Im März 2024 hab ich eine Papier eMail (Brief) vom BDFJ bekommen, in dem sie nochmal auf meinen Kündigungswunsch und die Situation auf dem Markt der Presseausweise eingegangen sind.

Die diversen Presseausweis Anbieter scheinen ihnen jedenfalls ein Dorn im Auge zu sein. Der Ärger darüber ist deutlich herauszulesen.
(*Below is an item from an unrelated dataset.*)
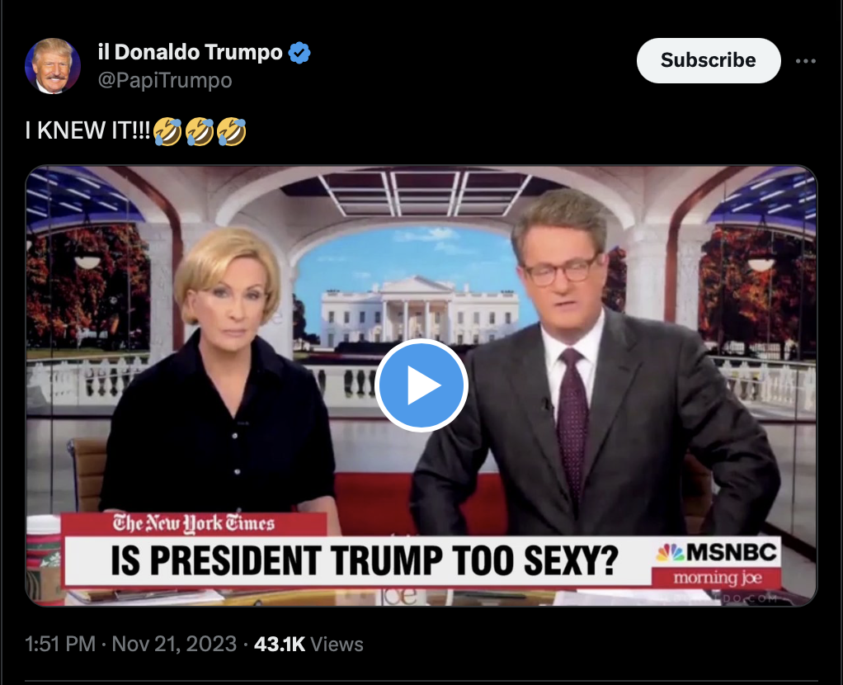The image size is (843, 685).
Task: Visit the @PapiTrumpo handle link
Action: click(x=164, y=80)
Festhalten lässt sich, dass der BDFJ tatsächlich Blogger als Journalisten (keine geschützte Berufsbezeichnung) nimmt und denen eine ihrer Karten ausstellt. Sie betonen zwar ihre Akzeptanz, meine Recherchen haben jedoch ergeben, dass der BDFJ zum Beispiel für Reportagen in den Freizeitparks nicht auf der Liste der akzeptierten Karten steht.

Ich bin zu dem Schluss gekommen, dass es für Auslandseinsätze vermutlich völlig egal ist, was man in der Hand hält oder um den Hals hängen hat.
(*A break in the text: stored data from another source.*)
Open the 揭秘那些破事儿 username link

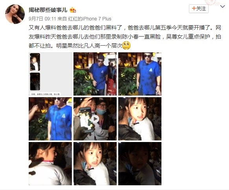point(48,10)
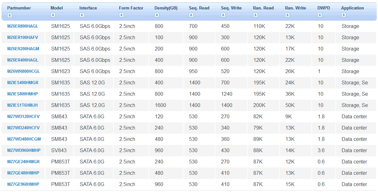This screenshot has width=378, height=192.
Task: Select the MZIES1T6HMJH part link
Action: point(22,105)
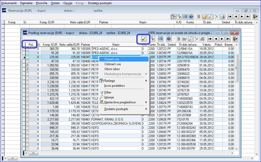Image resolution: width=261 pixels, height=162 pixels.
Task: Click the printer icon in main toolbar
Action: pos(222,17)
Das deutsche Wirrwarr kann dort eh niemand auseinanderhalten.

Völlig korrekt und geradezu entlarvend schreibt der BDFJ, dass einem mit einem gefakten Presseausweis nicht mehr passieren kann, als sich zu blamieren. Diese Feststellung hat mir ein leichtes Schmunzeln auf die Lippen gezaubert.

Reaktion vom BDFJ. Rechts im Bild mein Presseausweis von „presseausweis-beantragen“.

2 Kommentare

  1. Danke für dein Blog. Vorneweg etwas Anektotisches: Als Journalist mit Festanstellung und (echtem) nationalen wie auch internalem Presseausweis musste ich vor Jahrzehnten in der tiefsten Pampa am Peloponnes erleben, trotz eben dieser Presseausweise aus einem eher unbedeutenden antiken Steinehaufen vertrieben zu werden, weil ein Altertumwächter mein Fotografieren als unzulässig erachtet hat. Soviel zu „echten“ Presseausweisen. Nunmehr in Pension kann ich mein Donaublog auch ganz ohne Presseausweis bespielen.
    Betrüblicher allerdings – abseits echter oder gefakter Ausweise – ist dein absolut zutreffender Befund, dass die Qualität von Recherche und Schreibe zuletzt massiv gesunken ist. Massenmedien sind aufgrund der Abhängigkeit von Werbeeinnahmen dysfunktional geworden und können immer weniger die Aufgaben in einer freiheitlich-demokratischen Gesellschaft wahrnehmen. umso wichtiger ist es, dass die Vielfalt von Meinungen durch unabhängige Blogger verteidigt wird – auch gegen bezahlte Influencer! In diesem Sinne: Mach weiter, dein Blog liest sich fantastisch.

  2. Ich war im Nebenerwerb als Pressefotograf freischaffend unterwegs. Ich habe das Thema auch durch und habe mir einen Fake Ausweis besorgt. Den habe ich anfangs gerne vorgelegt, aber wirklich sehen wollte den kaum jemand. Wenn man mit zwei Profikameras auftaucht, ging’s eigentlich immer durch die Kontrolle.
    Der Ausweis vermittelt einem ein gutes Gefühl und wird vermutlich die eine oder andere Tür öffnen. Ich denke, den wirst du nicht brauchen.